I'm relatively new to shooting, and started out on too big a gun: my first gun was the XD40 3" barrel, which is not the best for a beginner. So, after some internet research, and trying it out at my local range, I decided to take the plunge and buy a shiny new M&P 9. Below, I will describe my experiences with purchasing, shooting, and maintaining it. This is my first review so I hope you enjoy!

Purchasing

I looked around town (Albuquerque, NM) and none of the 10 local gun shops had this in stock. One guy told me that several LE agencies across the nation had switched to this gun as a carry piece and that it has become scarce. I thought I was "SOL". Then, one guy told me about JetGuns.Com. So I checked it out, and they had the exact model I wanted: M&P9 with thumb safety and 2 17-round magazines. Excellent. Then I saw the price! At only $430, shipped, I was shocked; most local places were quoting me $500 + tax. So I bought it. I paid on a Sunday night at about 11 PM, and by Wednesday morning, after doing the required NM background check, I had my new baby in hand! For anyone looking for a gun, I would recommend Jet Guns.

Field Stripping

This process was surprisingly simple, though is par for the course on most polymer pistols these days. The first thing I did upon picking it up from my FFL was to disassemble it and inspect the internals for any wear, since sometimes these internet retailers try to sell you "slightly used" guns as new. To my satisfaction, however, it was in mint condition. The process was very simple. You remove the magazine, and rack the slide to rear, locking it in place. Then, you take the disassembly tool included by SW, (which is conveniently stored in the grip of the pistol) and rotate the sear lever down into the magazine well. You then grasp the slide, move it slightly to the rear, and then pull forward. Viola! Disassembled and ready for cleaning, or inspection, or whatever. I really like the fact that you don't have to pull the trigger; even though dropping the magazine and racking the slide to the rear effectively safety checks the weapon, I still never like pulling the trigger in my home.

Range Time

This gun is a smooth shooter. I put 8 rounds each of my high-performance defense ammo, Winchester Ranger +P bonded and Ranger T-series +p, through it as it the gun's very first rounds. It fed them beautifully, and even with the +P loads, recoil was very manageable. Accuracy was also very good at 25 yards; in the pictures it doesn't look great, but that's more me getting used to the weapon than a defect in the weapon. Next, I put 50 rounds of 124gr FMJ PMC Brass through the gun, followed by 50 rounds 115gr FMJ Federal. Again, shot placement was very accurate, recoil was very manageable. In all the 116 rounds I shot today, I did not have one FTE, FTF, stovepipe, or any sort of hiccup whatsoever. The action cycled very smoothly. The long sight radius made accurate shooting a breeze. I used the included 'Large' backstrap, and it fit my hands perfectly, and was also very comfortable. The trigger pull is rated at 7 lbs, although I didn't find it to be a problem. It felt nice and smooth to me, with a crisp reset.

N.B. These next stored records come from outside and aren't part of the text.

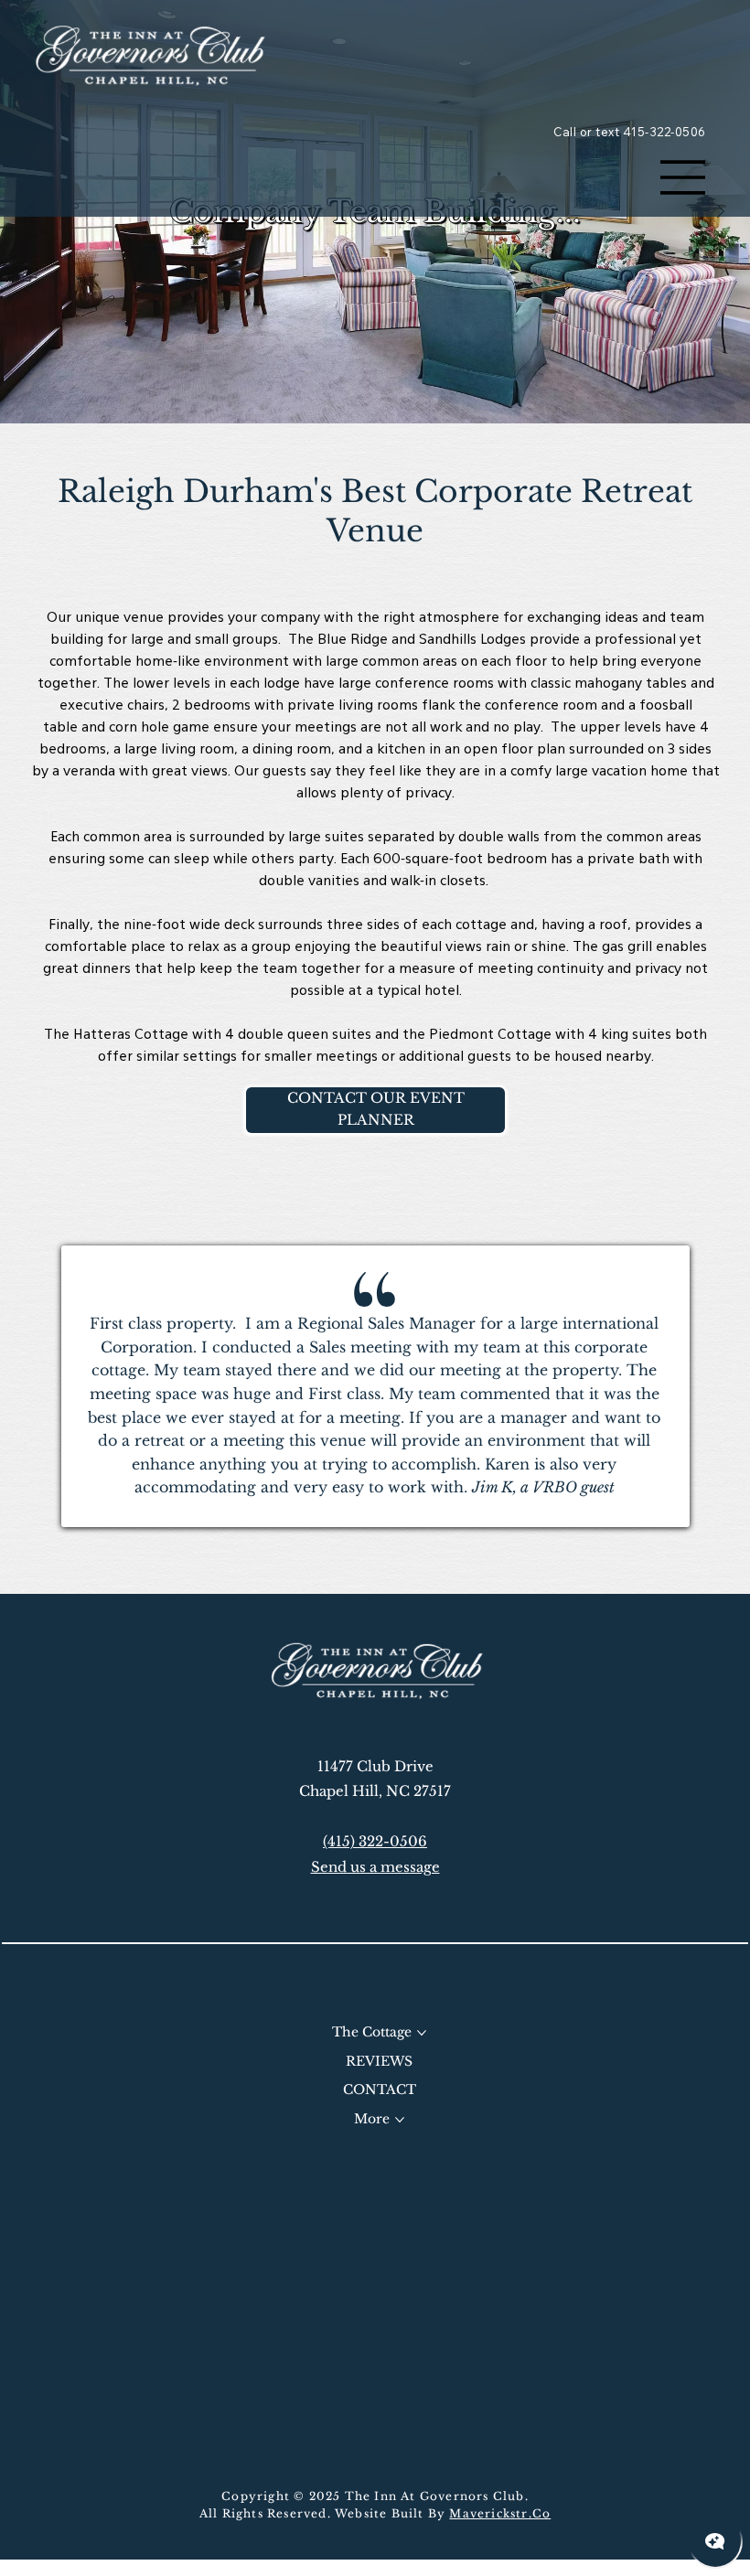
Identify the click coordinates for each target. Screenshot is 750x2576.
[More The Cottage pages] (421, 2032)
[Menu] (683, 177)
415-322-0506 (664, 131)
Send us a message (375, 1867)
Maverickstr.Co (500, 2513)
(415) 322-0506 (375, 1841)
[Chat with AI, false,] (715, 2541)
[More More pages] (399, 2119)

Once I finished shooting my M&P9, I rented a Beretta M9, and put the exact same load through it: 16 Winchester Rangers +p, 50 124gr FMJ and 50 115gr FMJ. Accuracy was pretty much the same as the M&P9. Recoil in the M9 was less compared to the M&P9, but the Beretta is all-aluminum and weighs over 2 lbs, so that is to expected.
One thing that I liked about the M&P9, was the 'auto-forward' feature of the slide. As with most pistols (I can't think of an exception, but I'm sure one exists), the slide locks open on an empty mag. In most guns, you drop the empty mag, reload a full mag, and hit the slide release lever. Well, in the M&P9, if you firmly insert the magazine and give a little 'tap', the slide auto forwards. I like it because it means less manipulation of the weapon during reloads and a shorter time to get back on target, but some people have maligned this feature, saying it may cause an accidental discharge. My weapon has a thumb safety, so it's not an issue with me, but I can see how it might be a safety issue.

Cleaning

As mentioned above, field stripping the weapon is easy. I got home, ran a Hoppes 9mm Boresnake through the barrel, placed a few drops of SafariLand CLP on the inside of the slide and inside the barrel. Then I scrubbed the inside of the slide with a toothbrush, and ran some patches through the barrel until they came out clean. I then used one drop of Remington Gun Oil on each of the slide guide rails, and reassembled the weapon. All this took about 15 minutes; I'm new to shooting, and slow at this, and a more experienced shooter could probably do it in 5 or 10 minutes (or maybe less).

Overall Impression

I am very impressed with this weapon, and have zero buyer's remorse! It shoots smoothly, and accurately, and is easy to maintain. I wouldn't hesitate to recommend this to any of my friends. 
As a side note, as I walking out of the range, three Bernalillo County (County that ABQ is located in) walked into the LE side of the range. I noticed that two of them had M&P series pistols, so I asked what they carried. They were both carrying the M&P9! I figure if it's good enough for the Sheriff's Office, in a violent city, it's good enough for protecting myself and my family.

I put up some pics below. I hope this wasn't a total waste of time for you guys, but I thought it would be nice to write a review. 
Have a good sunday!

Ranger T-series +P Ammo
Ranger Bonded +P Ammo
Zombie Hans, full of Ranger ammo holes
Left Side
Right Side
Top view
Overview


----------



## dondavis3 (Aug 2, 2009)

Nice review.

Thanks .. you've got a nice gun.

:smt1099


----------



## XD40Colorado (Jun 19, 2011)

Thanks, Don. I just thought I would share my experiences. It really is a nice gun. Very accurate, and feels sturdy, like a tank.


----------



## dondavis3 (Aug 2, 2009)

Well I bought myself a S&W M&P Pro in 9mm.










I had a trigger job done on it and it is a very nice shooter.

For me it draws and points very comfortably.

:smt1099


----------



## XD40Colorado (Jun 19, 2011)

Very nice Don. 
Unfortunately, I think I will be selling my M&P9 soon. I obtained my CCW license, and trying to carry it is just too impractical/uncomfortable. I tried, and had to buy several new shirts. Then I tried carrying it around the house, and I just could not find a comfortable position to carry it in while sitting at the table for dinner, watching a movie on the couch, etc. I felt I was constantly adjusting it. 
Given that I originally wanted a CCW gun, I purchased an LC9. It's much easier to carry. It's not as accurate as the M&P or as pleasant to shoot, but it fits my needs more closely. 
I will be sad to see my M&P go, but I am a Grad Student, and just can't justify having THREE guns! 

Enjoy yours though, it will not let you down!


----------



## dondavis3 (Aug 2, 2009)

Your LC9 is a great carry gun.

I carry mine when it's hot

Great gun from Ruger

:smt1099


----------